◆ **EXERCISE AIM**
Write the records out again, exactly as they stand below.

◆ **EXTRACTED RECORDS**

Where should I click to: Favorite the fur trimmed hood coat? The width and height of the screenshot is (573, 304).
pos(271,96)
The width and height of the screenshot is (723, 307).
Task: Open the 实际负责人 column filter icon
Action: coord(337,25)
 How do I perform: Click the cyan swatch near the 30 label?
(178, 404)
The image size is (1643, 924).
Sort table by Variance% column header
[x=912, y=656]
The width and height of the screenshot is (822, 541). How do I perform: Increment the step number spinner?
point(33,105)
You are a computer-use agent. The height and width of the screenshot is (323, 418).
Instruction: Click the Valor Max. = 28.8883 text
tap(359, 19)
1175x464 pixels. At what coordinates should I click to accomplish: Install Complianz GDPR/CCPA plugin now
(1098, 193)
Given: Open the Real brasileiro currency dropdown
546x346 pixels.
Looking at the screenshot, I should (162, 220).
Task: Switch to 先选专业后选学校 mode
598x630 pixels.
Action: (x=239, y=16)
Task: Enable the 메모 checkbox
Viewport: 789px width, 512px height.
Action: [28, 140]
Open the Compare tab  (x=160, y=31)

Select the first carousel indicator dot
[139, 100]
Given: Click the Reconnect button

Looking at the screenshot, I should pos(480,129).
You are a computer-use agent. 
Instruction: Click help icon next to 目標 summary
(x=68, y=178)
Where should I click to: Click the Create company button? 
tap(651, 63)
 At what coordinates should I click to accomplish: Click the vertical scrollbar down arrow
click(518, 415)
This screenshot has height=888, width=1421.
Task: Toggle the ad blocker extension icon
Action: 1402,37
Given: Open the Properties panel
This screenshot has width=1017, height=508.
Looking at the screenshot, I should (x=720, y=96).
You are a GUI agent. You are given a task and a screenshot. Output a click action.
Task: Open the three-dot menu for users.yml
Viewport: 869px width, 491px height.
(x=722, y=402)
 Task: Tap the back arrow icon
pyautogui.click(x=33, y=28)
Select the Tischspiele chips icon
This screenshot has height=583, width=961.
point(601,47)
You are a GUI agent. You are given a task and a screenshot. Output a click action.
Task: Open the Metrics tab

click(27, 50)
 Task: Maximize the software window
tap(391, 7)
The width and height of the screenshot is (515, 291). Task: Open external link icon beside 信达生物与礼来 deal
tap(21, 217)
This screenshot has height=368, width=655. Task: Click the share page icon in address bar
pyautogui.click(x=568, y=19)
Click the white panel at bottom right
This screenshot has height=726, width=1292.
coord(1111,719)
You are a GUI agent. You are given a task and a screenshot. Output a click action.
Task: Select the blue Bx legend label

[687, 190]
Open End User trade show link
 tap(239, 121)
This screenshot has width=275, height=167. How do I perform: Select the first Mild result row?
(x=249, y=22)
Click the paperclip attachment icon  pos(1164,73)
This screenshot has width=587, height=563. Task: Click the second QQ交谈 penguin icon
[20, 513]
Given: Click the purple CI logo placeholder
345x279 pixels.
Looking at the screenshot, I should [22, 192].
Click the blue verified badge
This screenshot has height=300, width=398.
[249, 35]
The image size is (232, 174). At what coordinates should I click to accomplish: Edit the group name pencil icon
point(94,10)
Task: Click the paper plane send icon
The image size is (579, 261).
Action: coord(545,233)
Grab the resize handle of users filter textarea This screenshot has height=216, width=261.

◆ **SOLVED EXERCISE**
Where should I click to: Favorite the fur trimmed hood coat? The width and height of the screenshot is (573, 304).
pos(271,96)
The width and height of the screenshot is (723, 307).
Task: Open the 实际负责人 column filter icon
Action: coord(337,25)
 How do I perform: Click the cyan swatch near the 30 label?
(178, 404)
The image size is (1643, 924).
Sort table by Variance% column header
[x=912, y=656]
The width and height of the screenshot is (822, 541). How do I perform: Increment the step number spinner?
point(33,105)
You are a computer-use agent. The height and width of the screenshot is (323, 418).
Instruction: Click the Valor Max. = 28.8883 text
tap(359, 19)
1175x464 pixels. At what coordinates should I click to accomplish: Install Complianz GDPR/CCPA plugin now
(1098, 193)
Given: Open the Real brasileiro currency dropdown
546x346 pixels.
Looking at the screenshot, I should (162, 220).
Task: Switch to 先选专业后选学校 mode
598x630 pixels.
Action: (x=239, y=16)
Task: Enable the 메모 checkbox
Viewport: 789px width, 512px height.
Action: [28, 140]
Open the Compare tab  (x=160, y=31)

Select the first carousel indicator dot
[139, 100]
Given: Click the Reconnect button

Looking at the screenshot, I should pos(480,129).
You are a computer-use agent. 
Instruction: Click help icon next to 目標 summary
(x=68, y=178)
Where should I click to: Click the Create company button? 
tap(651, 63)
 At what coordinates should I click to accomplish: Click the vertical scrollbar down arrow
click(518, 415)
This screenshot has height=888, width=1421.
Task: Toggle the ad blocker extension icon
Action: 1402,37
Given: Open the Properties panel
This screenshot has width=1017, height=508.
Looking at the screenshot, I should (x=720, y=96).
You are a GUI agent. You are given a task and a screenshot. Output a click action.
Task: Open the three-dot menu for users.yml
Viewport: 869px width, 491px height.
(x=722, y=402)
 Task: Tap the back arrow icon
pyautogui.click(x=33, y=28)
Select the Tischspiele chips icon
This screenshot has height=583, width=961.
point(601,47)
You are a GUI agent. You are given a task and a screenshot. Output a click action.
Task: Open the Metrics tab

click(27, 50)
 Task: Maximize the software window
tap(391, 7)
The width and height of the screenshot is (515, 291). Task: Open external link icon beside 信达生物与礼来 deal
tap(21, 217)
This screenshot has height=368, width=655. Task: Click the share page icon in address bar
pyautogui.click(x=568, y=19)
Click the white panel at bottom right
This screenshot has height=726, width=1292.
coord(1111,719)
You are a GUI agent. You are given a task and a screenshot. Output a click action.
Task: Select the blue Bx legend label

[687, 190]
Open End User trade show link
 tap(239, 121)
This screenshot has width=275, height=167. How do I perform: Select the first Mild result row?
(x=249, y=22)
Click the paperclip attachment icon  pos(1164,73)
This screenshot has width=587, height=563. Task: Click the second QQ交谈 penguin icon
[20, 513]
Given: Click the purple CI logo placeholder
345x279 pixels.
Looking at the screenshot, I should [22, 192].
Click the blue verified badge
This screenshot has height=300, width=398.
[249, 35]
The image size is (232, 174). At what coordinates should I click to accomplish: Edit the group name pencil icon
point(94,10)
Task: Click the paper plane send icon
The image size is (579, 261).
Action: coord(545,233)
Grab the resize handle of users filter textarea This screenshot has height=216, width=261.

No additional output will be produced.